## 抜粋本文
──────
公開日記-004(入院生活編)

このページは、コンクパールさんの日記です。

8月18日(入院当日)

昨日から子供を実家に預けていたので朝、出勤する夫を見送った後、小型のスーツケースを持って出発。
いつも旅行ではあれもこれもと荷物が多くなるけど今回は入院説明の時になるべく少なめにって看護士さんから釘をさされていたので、少なくて不安になる程にしたつもりだったのに詰めると結構な量になっていた。
10時半頃、病院に到着。入院手続きなどをしてから11時に病棟に案内された。
まず、病棟の案内をしてもらって詰所前で体重、身長、血圧を測った。
病室に行き、病棟主治医のY先生を紹介され、先生にアレルギー検査をしてもらう。
12時になると昼食が出た。
──────
## 項目一覧

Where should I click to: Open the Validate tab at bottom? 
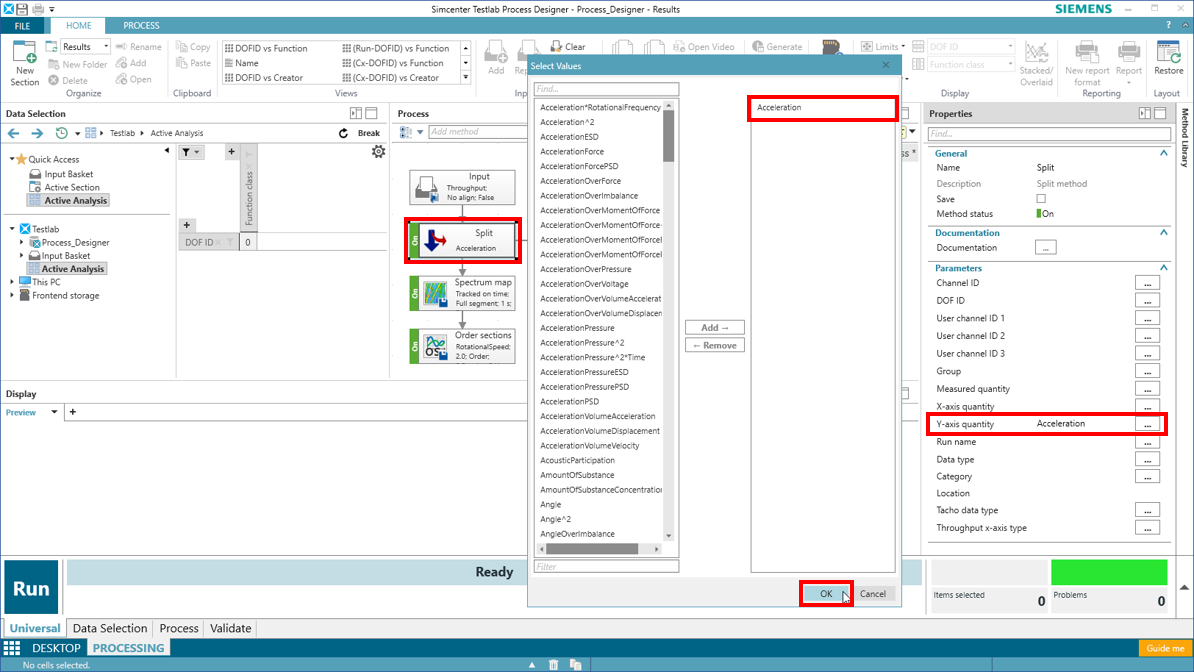pyautogui.click(x=230, y=628)
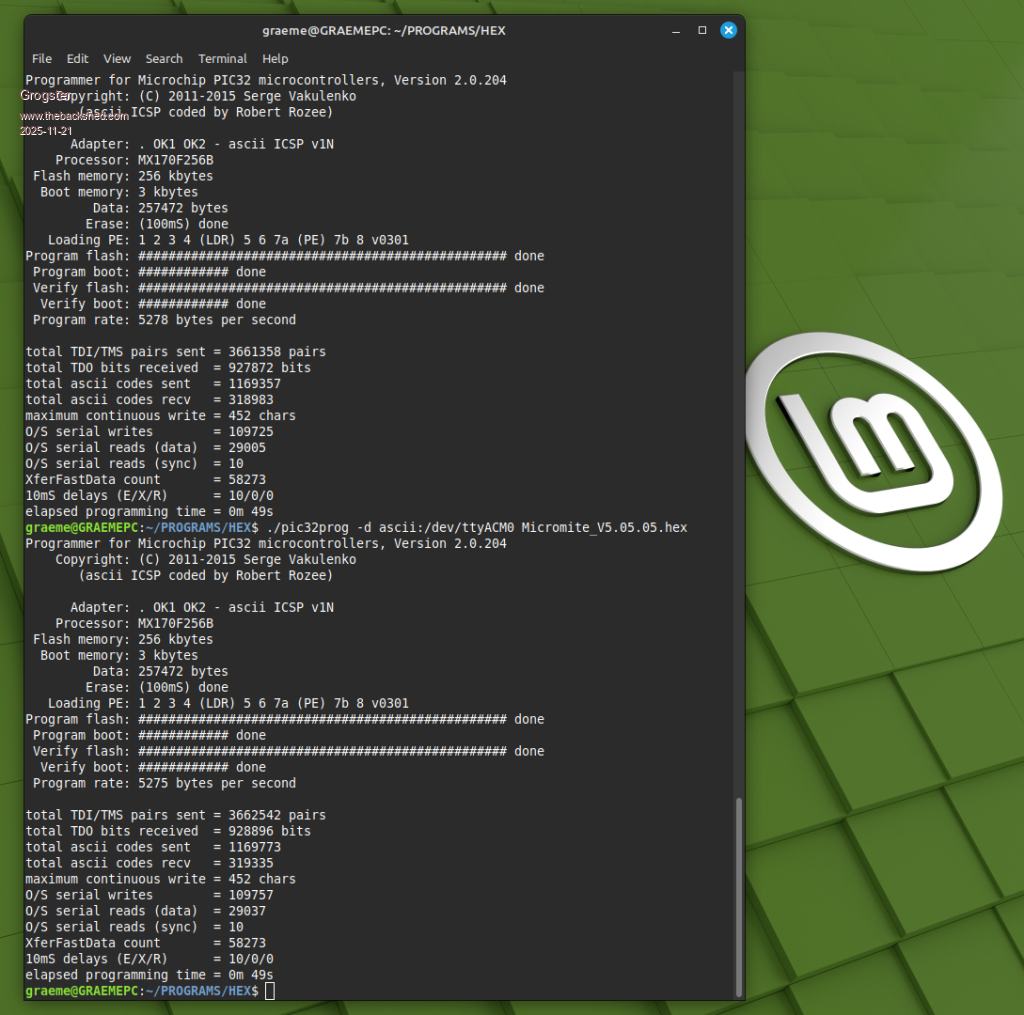Click the final "elapsed programming time" line

149,975
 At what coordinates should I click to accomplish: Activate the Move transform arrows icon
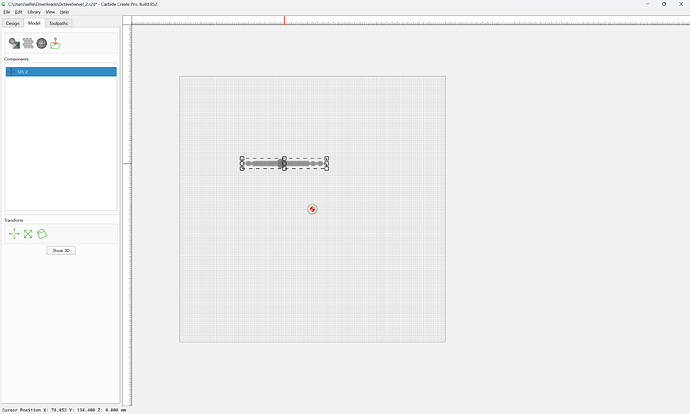click(14, 234)
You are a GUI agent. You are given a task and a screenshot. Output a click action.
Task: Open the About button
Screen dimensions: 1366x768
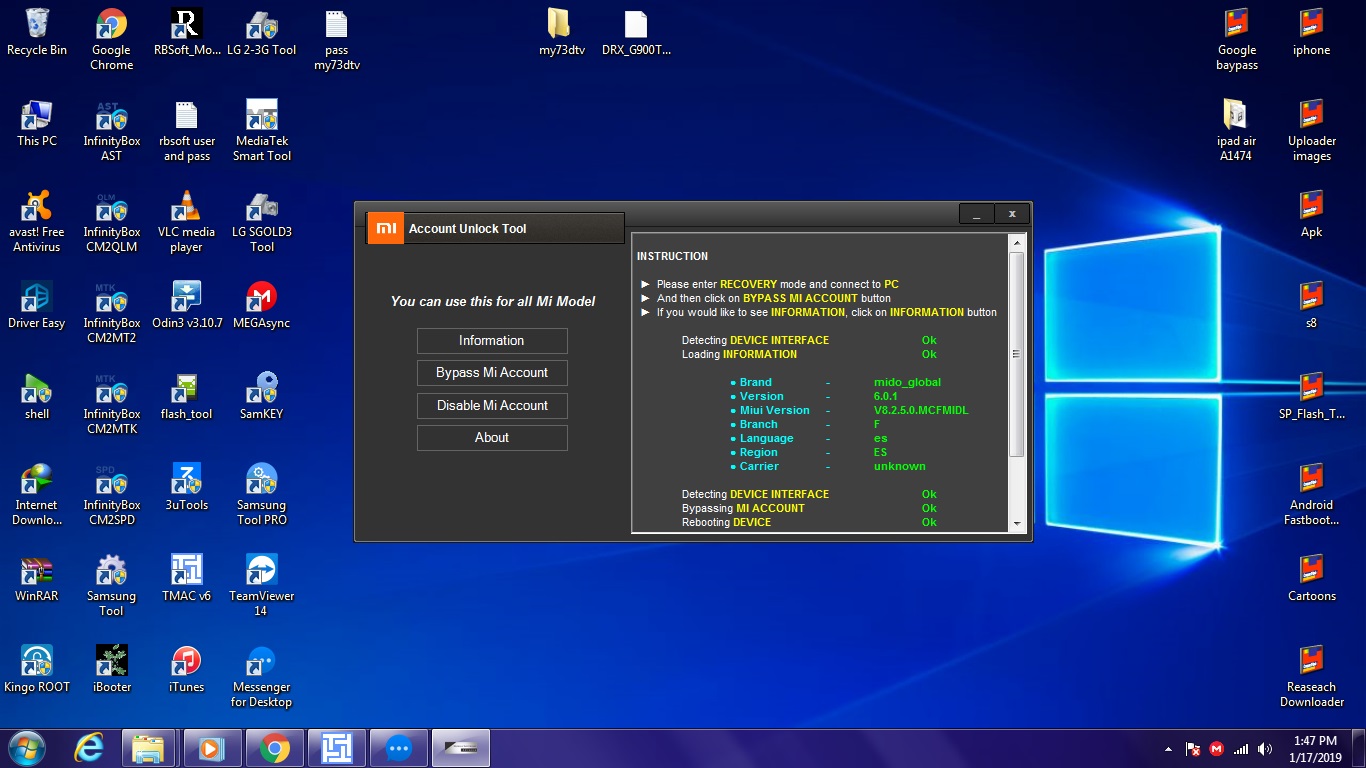coord(492,438)
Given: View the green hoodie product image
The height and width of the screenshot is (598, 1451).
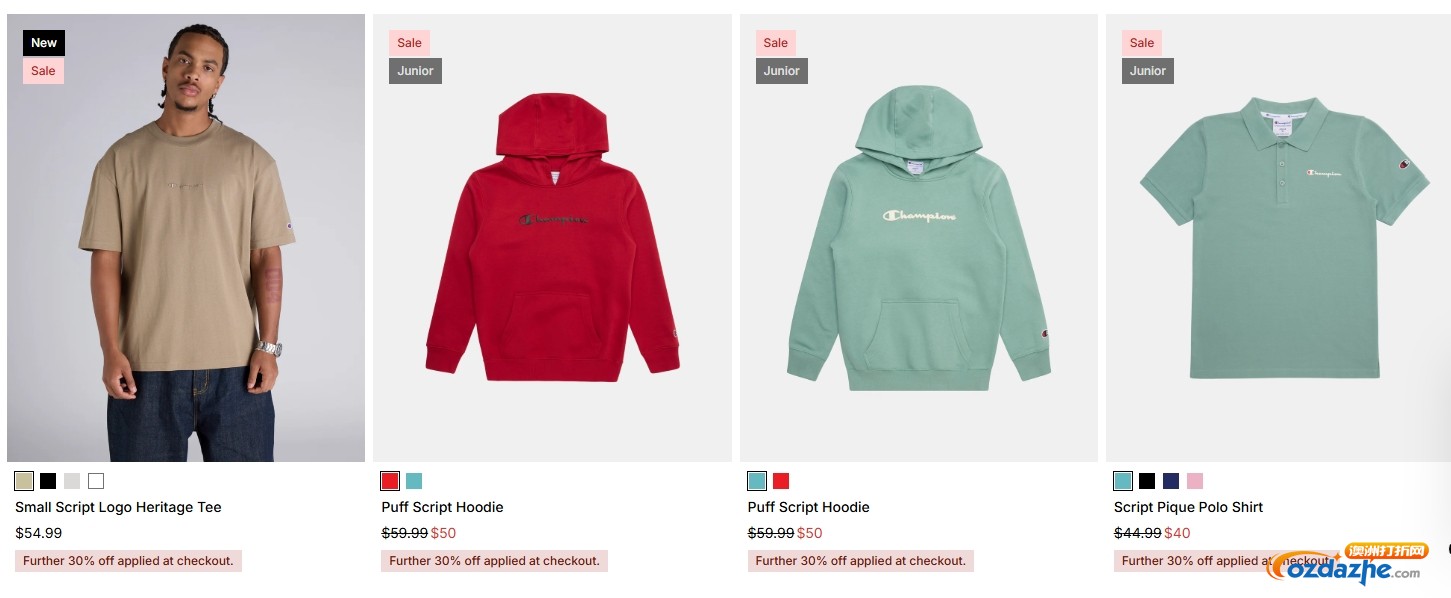Looking at the screenshot, I should 919,238.
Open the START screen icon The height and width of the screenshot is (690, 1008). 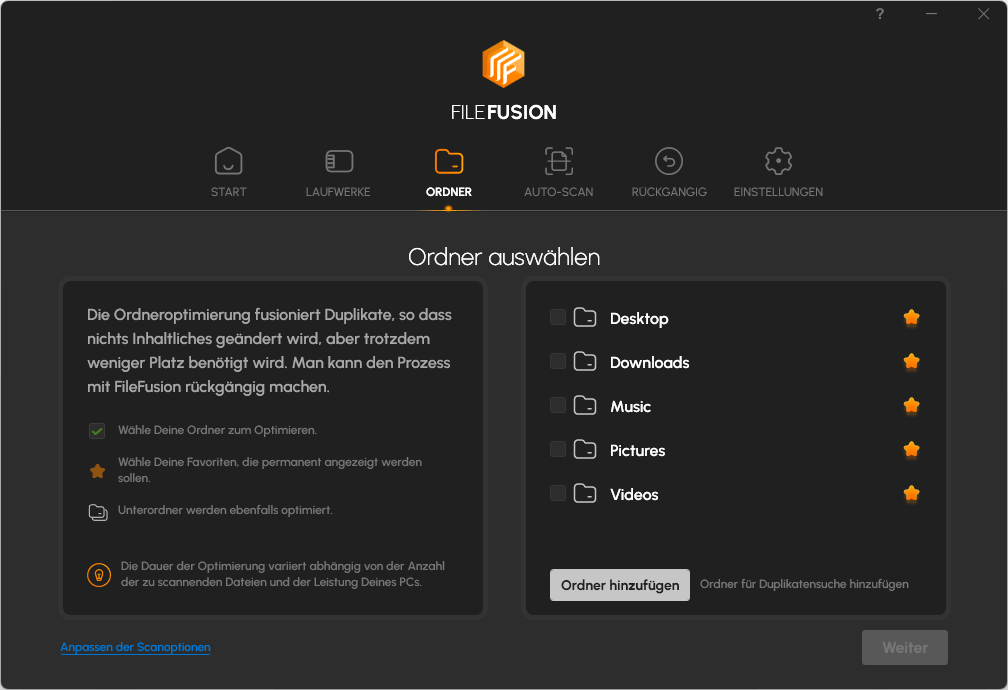[x=228, y=161]
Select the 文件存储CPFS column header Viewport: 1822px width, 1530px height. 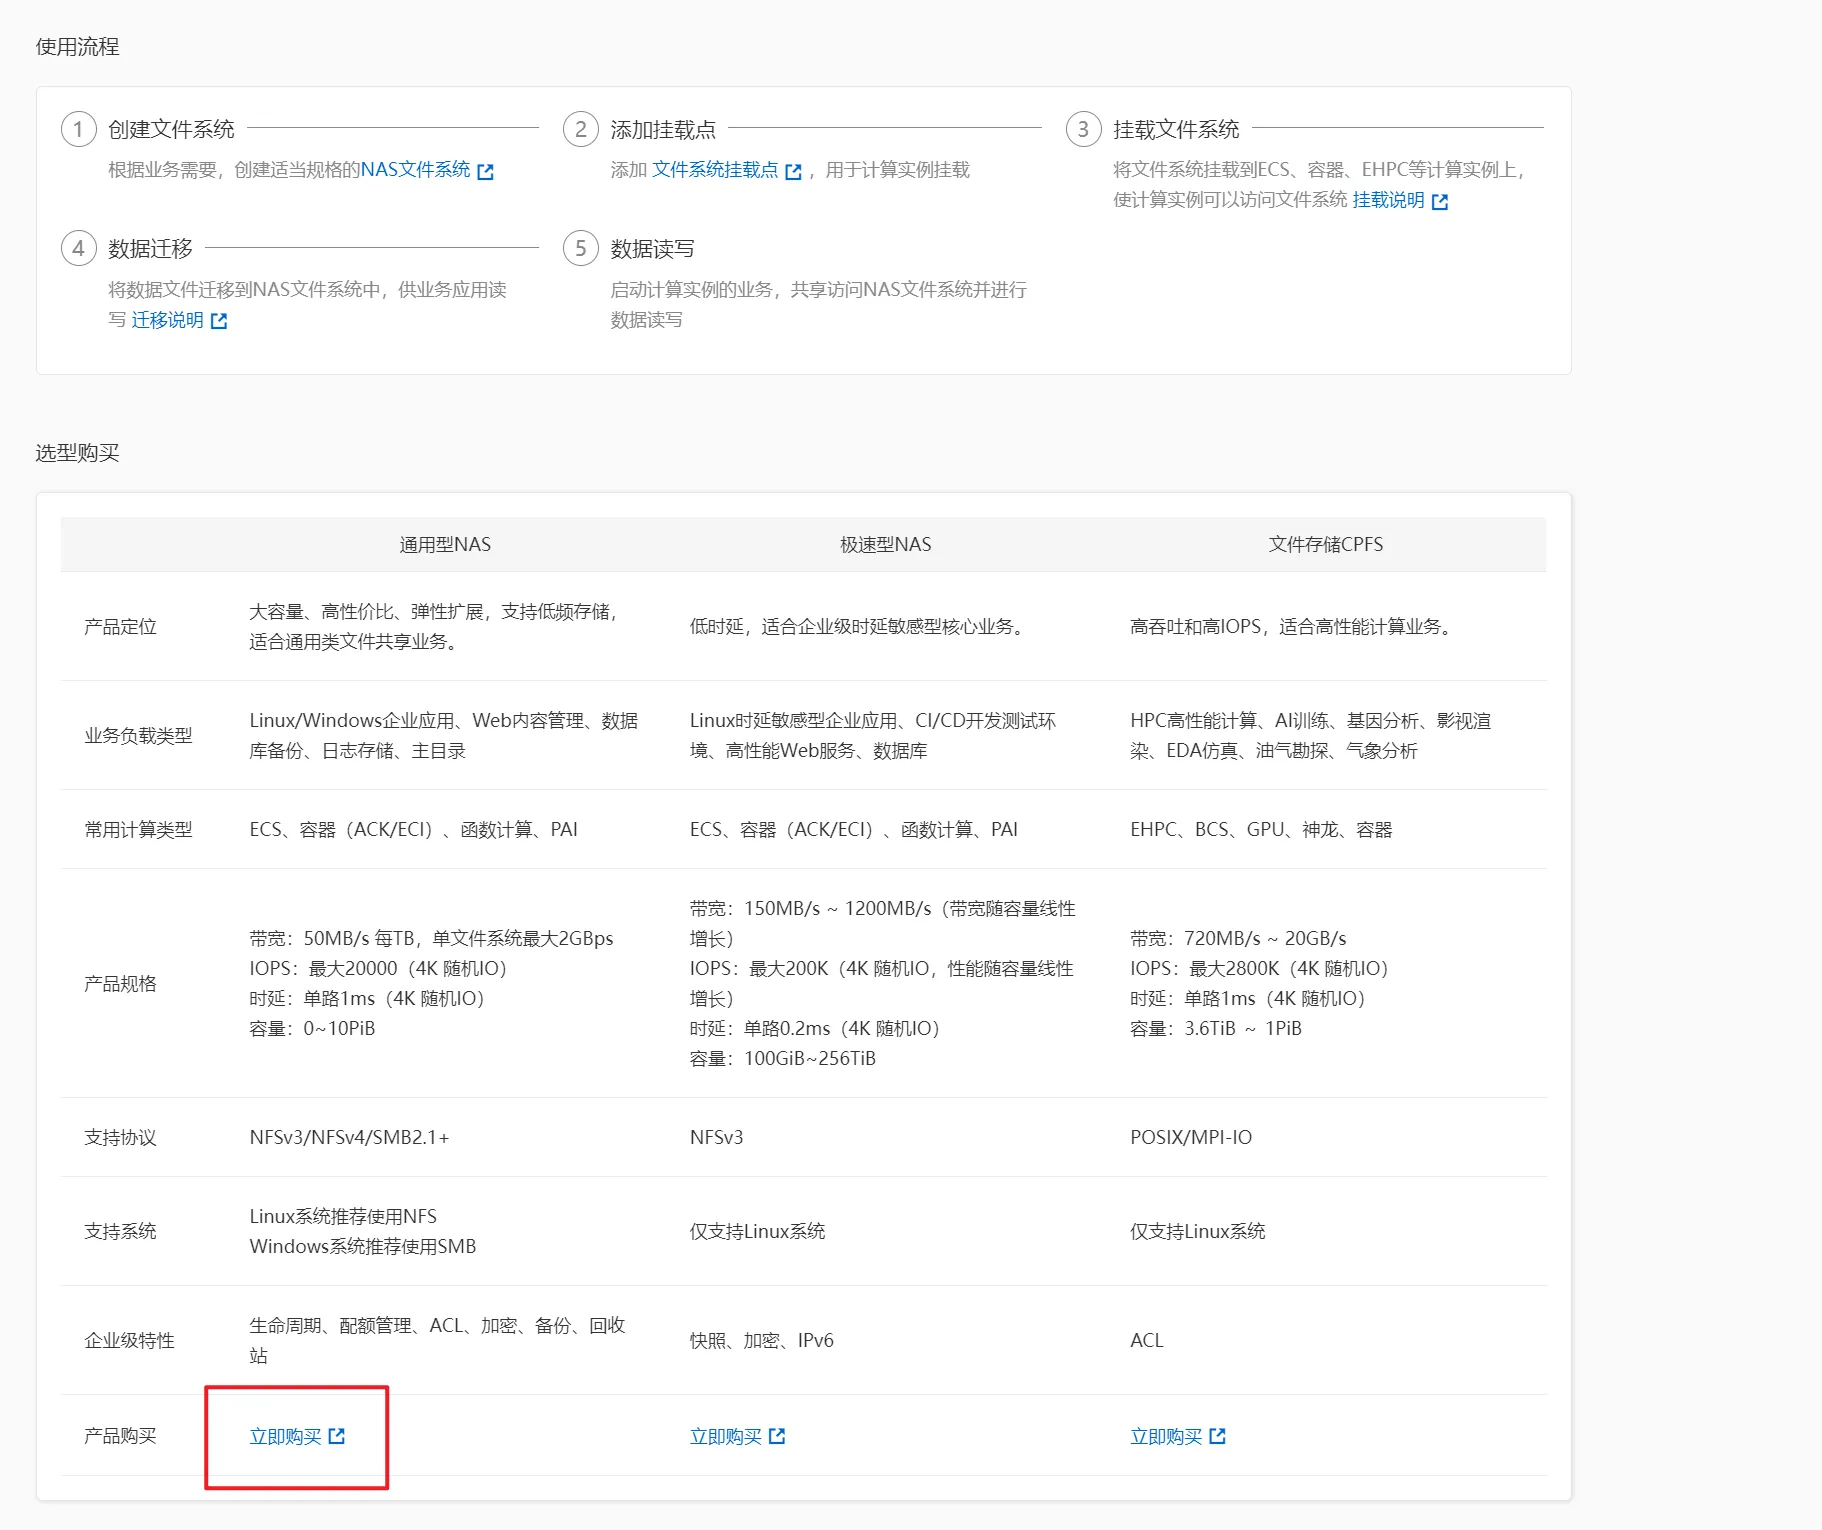coord(1325,544)
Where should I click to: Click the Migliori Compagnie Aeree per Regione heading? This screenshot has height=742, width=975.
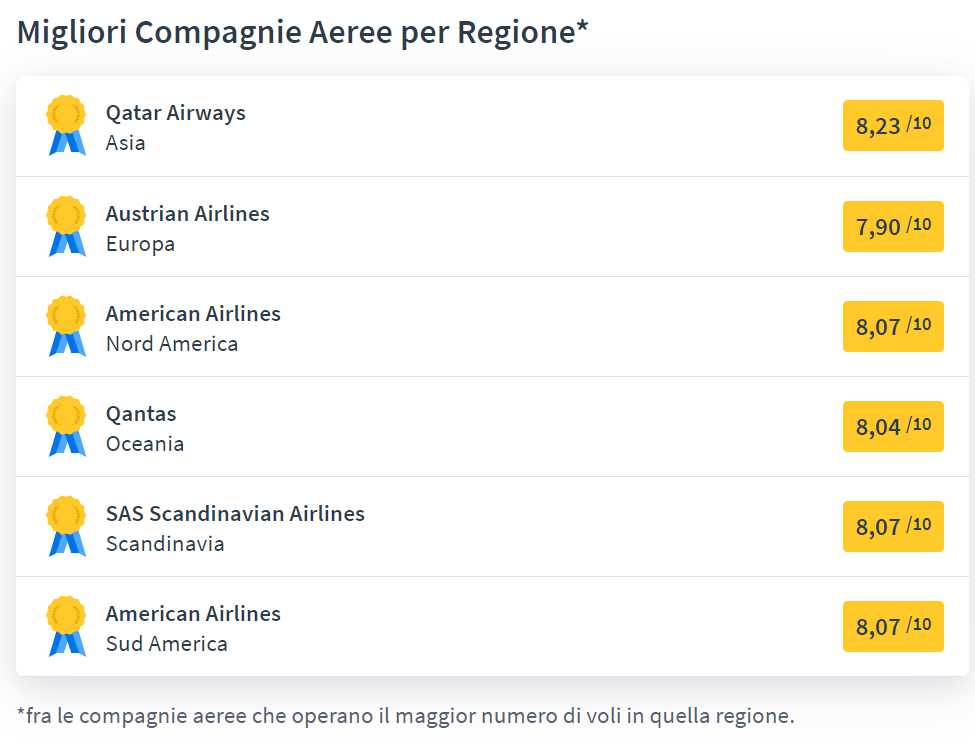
──────
## 練習の目的
入院当日の日記にある「まず、病棟の案内をしてもらって詰所前で体重、身長、血圧を測った。」という文を英語に訳せ。

## 回答
First, I was given a tour of the ward, and then my weight, height, and blood pressure were measured in front of the nurses' station.